**WHAT IS BEING ASKED**
Excerpt from the entries below: please repeat exactly the lines from the one containing "Task: Click the green 100% progress bar" through the last one, both ends included, with no pictures.

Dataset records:
——

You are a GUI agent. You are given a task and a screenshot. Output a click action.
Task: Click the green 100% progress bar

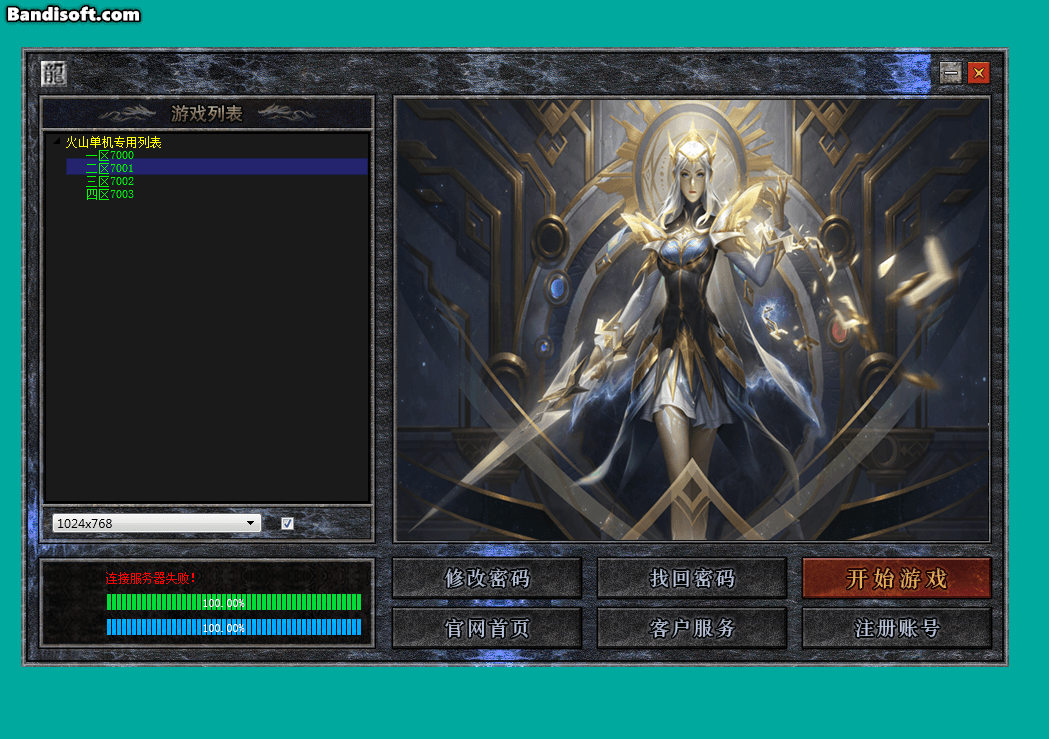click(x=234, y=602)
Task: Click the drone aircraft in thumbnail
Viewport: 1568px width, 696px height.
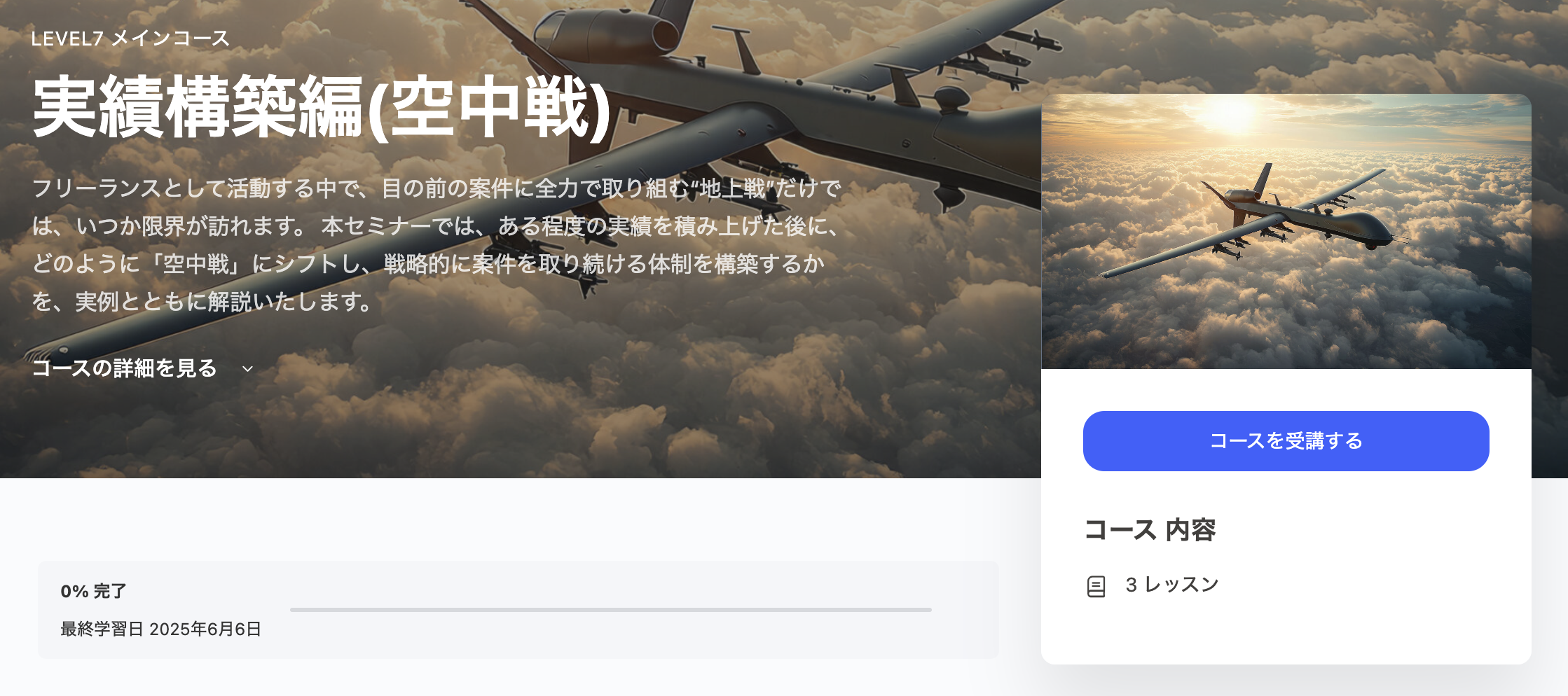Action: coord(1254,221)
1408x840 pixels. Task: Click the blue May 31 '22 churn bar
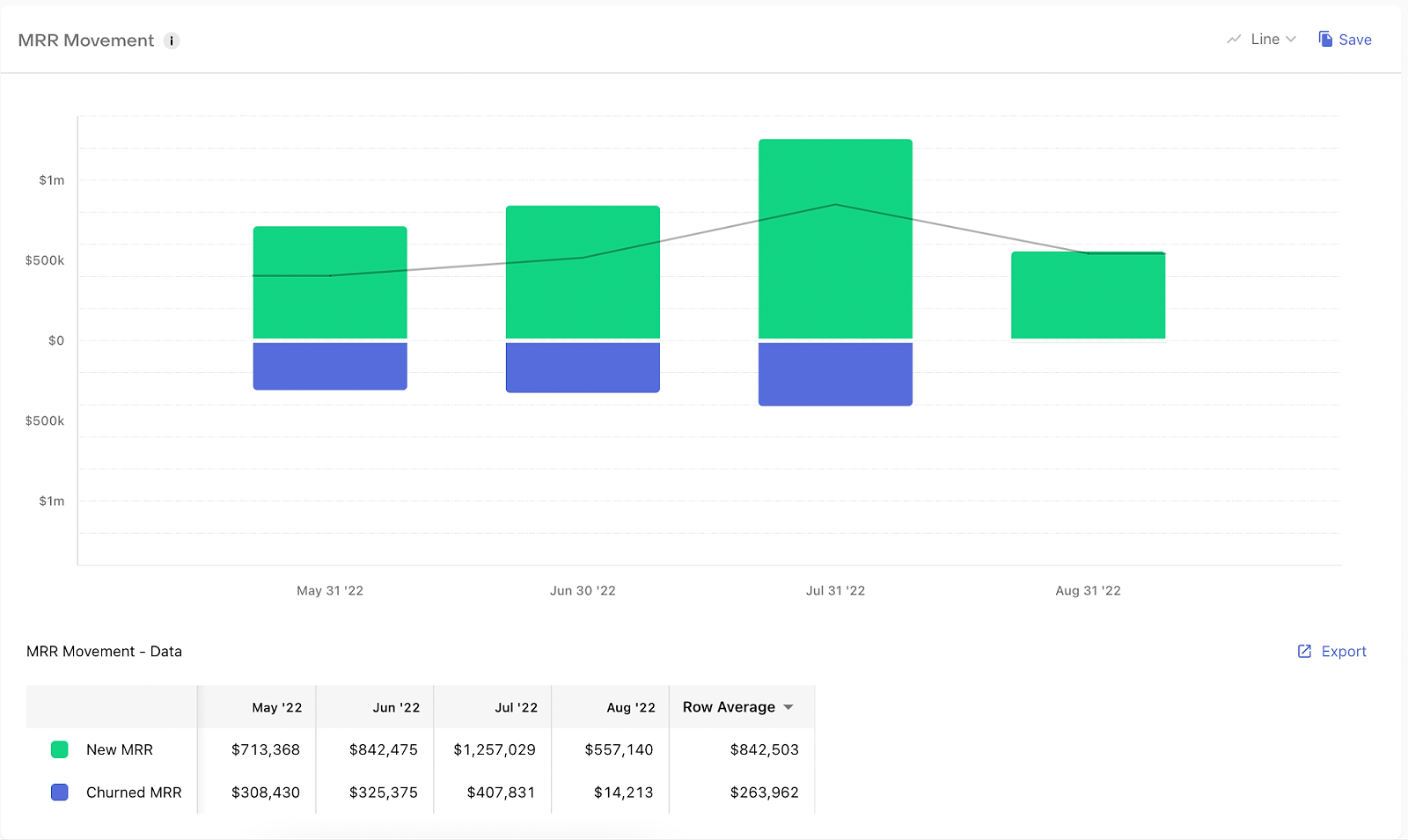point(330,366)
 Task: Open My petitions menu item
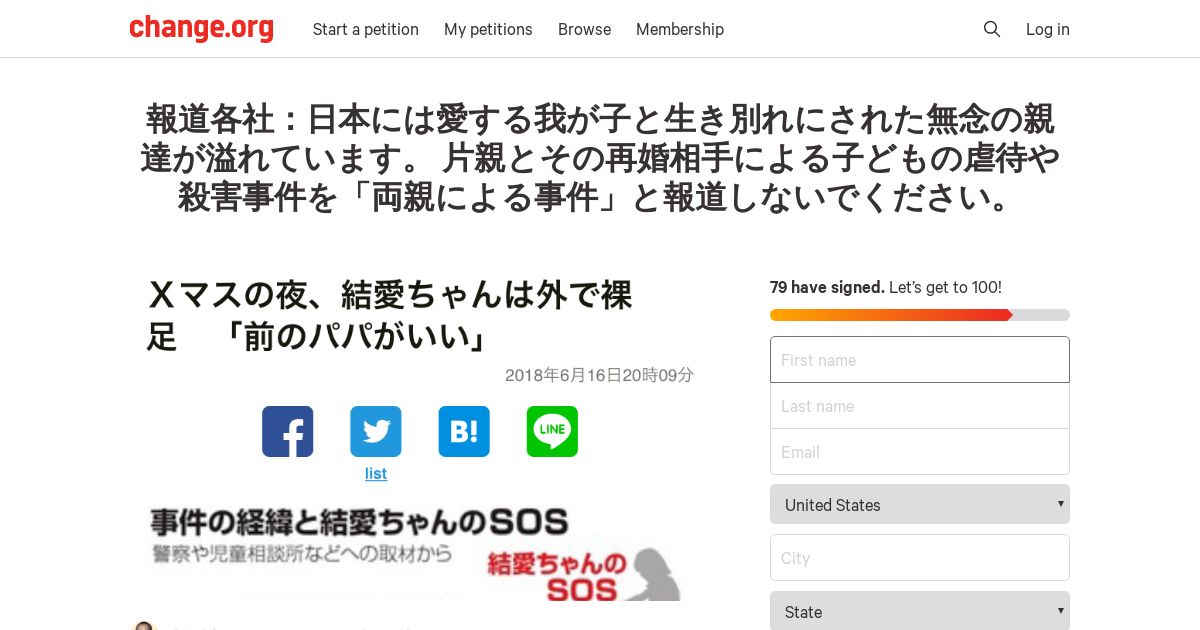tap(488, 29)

——

**ANSWER TO THIS TASK**
Task: Click the green 100% progress bar

click(x=234, y=602)
Task: Click the drone aircraft in thumbnail
Viewport: 1568px width, 696px height.
Action: coord(1254,221)
1408x840 pixels. Task: Click the blue May 31 '22 churn bar
point(330,366)
 Task: Open My petitions menu item
tap(488, 29)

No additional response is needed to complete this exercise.